═════ Record set

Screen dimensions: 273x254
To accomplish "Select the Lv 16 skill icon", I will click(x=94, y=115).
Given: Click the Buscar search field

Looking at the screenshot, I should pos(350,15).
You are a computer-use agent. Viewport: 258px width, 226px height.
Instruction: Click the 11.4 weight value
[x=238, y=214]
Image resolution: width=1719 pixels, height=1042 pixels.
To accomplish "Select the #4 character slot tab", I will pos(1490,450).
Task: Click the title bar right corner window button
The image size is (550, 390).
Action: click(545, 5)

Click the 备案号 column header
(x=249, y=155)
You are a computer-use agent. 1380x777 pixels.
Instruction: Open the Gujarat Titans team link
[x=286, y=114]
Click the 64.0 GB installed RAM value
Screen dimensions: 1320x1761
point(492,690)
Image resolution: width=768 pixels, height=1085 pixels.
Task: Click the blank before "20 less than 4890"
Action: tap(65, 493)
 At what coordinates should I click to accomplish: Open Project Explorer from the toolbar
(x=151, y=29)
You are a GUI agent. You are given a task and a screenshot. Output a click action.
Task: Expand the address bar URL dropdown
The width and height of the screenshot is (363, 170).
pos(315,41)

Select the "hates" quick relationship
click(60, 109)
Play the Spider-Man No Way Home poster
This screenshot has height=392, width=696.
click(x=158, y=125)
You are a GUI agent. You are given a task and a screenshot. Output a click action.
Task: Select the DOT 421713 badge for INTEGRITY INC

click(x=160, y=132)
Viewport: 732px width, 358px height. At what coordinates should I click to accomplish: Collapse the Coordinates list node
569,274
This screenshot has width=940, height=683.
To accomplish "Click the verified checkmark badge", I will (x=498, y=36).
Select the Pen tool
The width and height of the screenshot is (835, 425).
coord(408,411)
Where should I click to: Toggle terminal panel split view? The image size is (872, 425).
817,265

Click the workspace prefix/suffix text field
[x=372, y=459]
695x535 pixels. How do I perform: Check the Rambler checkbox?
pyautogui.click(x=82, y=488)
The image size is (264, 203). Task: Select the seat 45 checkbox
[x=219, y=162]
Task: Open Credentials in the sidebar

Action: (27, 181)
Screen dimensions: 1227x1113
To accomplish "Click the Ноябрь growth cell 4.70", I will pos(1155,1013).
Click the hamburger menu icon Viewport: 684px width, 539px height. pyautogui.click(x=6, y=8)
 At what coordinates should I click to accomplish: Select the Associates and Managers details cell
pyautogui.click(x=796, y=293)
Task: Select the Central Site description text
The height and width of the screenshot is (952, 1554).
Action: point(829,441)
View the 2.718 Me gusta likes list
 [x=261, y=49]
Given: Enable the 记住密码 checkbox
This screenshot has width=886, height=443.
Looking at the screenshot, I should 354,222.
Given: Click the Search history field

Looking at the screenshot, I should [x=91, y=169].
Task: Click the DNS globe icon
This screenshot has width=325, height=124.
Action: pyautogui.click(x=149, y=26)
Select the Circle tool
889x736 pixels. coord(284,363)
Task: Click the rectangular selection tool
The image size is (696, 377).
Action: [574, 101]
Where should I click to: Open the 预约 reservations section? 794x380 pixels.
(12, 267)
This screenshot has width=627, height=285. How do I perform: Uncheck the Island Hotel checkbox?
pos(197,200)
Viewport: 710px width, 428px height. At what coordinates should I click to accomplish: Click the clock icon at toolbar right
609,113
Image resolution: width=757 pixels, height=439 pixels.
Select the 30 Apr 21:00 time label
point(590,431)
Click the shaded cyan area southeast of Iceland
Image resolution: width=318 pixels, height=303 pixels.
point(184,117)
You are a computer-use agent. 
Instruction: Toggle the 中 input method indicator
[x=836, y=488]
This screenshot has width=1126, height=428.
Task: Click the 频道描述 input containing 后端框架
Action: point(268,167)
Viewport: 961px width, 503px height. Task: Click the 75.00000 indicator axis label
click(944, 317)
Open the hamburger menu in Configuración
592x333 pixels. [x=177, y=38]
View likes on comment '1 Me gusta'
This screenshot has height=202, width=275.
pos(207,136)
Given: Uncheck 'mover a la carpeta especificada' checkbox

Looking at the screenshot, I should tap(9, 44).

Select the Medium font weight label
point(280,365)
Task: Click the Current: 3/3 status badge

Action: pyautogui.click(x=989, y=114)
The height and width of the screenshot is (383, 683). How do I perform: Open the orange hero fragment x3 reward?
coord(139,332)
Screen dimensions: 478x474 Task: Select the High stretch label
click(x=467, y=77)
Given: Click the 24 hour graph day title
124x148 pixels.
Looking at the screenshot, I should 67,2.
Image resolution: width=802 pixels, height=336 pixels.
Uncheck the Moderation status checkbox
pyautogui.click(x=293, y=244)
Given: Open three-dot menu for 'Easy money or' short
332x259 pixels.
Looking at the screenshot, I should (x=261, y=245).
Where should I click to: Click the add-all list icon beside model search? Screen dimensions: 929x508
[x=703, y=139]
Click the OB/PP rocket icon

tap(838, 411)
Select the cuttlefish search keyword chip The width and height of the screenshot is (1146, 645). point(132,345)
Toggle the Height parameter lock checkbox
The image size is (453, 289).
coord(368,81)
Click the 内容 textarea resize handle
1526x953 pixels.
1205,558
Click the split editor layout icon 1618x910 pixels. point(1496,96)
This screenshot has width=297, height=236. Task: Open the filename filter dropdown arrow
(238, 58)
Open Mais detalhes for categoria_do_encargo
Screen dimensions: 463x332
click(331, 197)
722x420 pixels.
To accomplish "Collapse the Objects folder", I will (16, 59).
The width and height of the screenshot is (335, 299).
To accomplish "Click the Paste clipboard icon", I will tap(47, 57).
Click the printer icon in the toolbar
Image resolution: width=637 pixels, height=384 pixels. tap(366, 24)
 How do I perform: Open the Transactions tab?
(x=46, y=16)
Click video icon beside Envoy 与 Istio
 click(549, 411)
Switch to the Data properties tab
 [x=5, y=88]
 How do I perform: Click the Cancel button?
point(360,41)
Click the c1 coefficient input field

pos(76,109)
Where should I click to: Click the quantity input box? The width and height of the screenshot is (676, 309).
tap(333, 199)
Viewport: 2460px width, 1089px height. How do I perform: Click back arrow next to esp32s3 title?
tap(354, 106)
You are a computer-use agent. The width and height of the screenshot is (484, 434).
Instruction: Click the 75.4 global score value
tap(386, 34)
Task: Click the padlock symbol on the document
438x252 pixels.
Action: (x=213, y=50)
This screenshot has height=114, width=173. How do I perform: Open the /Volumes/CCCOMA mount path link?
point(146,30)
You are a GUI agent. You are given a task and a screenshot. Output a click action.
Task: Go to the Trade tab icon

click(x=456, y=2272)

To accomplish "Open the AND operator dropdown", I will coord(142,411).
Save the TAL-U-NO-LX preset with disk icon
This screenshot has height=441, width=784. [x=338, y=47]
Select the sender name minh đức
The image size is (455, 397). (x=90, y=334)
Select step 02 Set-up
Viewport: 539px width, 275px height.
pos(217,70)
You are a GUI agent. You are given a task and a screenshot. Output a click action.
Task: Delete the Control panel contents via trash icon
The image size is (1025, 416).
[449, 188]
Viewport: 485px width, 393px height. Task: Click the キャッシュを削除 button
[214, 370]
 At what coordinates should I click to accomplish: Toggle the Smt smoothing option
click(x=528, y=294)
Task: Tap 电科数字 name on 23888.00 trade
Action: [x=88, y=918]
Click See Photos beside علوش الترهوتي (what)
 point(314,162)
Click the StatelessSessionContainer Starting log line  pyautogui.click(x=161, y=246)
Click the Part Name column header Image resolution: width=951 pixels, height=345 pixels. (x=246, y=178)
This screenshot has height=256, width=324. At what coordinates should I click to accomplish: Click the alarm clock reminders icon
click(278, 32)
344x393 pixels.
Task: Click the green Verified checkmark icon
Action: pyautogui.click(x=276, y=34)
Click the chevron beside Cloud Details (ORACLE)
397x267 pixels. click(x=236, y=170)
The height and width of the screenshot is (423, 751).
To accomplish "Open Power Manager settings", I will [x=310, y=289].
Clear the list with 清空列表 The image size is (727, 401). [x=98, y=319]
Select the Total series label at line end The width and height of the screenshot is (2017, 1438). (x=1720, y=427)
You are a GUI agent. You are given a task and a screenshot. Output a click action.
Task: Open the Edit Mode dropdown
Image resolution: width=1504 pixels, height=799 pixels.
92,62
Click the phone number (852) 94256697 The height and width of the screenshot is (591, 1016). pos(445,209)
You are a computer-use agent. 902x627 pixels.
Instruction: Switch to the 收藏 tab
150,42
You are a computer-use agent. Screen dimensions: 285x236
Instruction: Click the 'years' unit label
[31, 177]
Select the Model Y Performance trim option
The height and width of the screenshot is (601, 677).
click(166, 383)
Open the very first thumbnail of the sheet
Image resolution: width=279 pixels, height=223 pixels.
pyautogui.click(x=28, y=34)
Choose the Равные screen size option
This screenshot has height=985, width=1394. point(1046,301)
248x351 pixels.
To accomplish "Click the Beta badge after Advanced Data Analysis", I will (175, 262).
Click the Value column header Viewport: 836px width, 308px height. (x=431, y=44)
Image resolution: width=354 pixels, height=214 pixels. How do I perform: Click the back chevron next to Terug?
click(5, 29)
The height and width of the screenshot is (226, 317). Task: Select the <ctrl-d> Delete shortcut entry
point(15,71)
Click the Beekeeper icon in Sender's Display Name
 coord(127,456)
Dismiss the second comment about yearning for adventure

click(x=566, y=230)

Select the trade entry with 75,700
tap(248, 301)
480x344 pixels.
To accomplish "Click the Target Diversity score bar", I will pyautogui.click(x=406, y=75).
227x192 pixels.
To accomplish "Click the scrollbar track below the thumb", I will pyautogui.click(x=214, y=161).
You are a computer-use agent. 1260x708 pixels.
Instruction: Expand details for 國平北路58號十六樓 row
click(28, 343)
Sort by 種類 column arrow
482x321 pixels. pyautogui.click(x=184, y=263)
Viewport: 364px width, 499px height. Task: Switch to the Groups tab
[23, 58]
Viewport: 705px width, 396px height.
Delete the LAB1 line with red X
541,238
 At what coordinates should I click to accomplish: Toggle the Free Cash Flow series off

══════════

• Problem to work on: Count the lines in the entries above that contain the string "dimensions", matching case exactly, and give only the number.

• Written solution: 7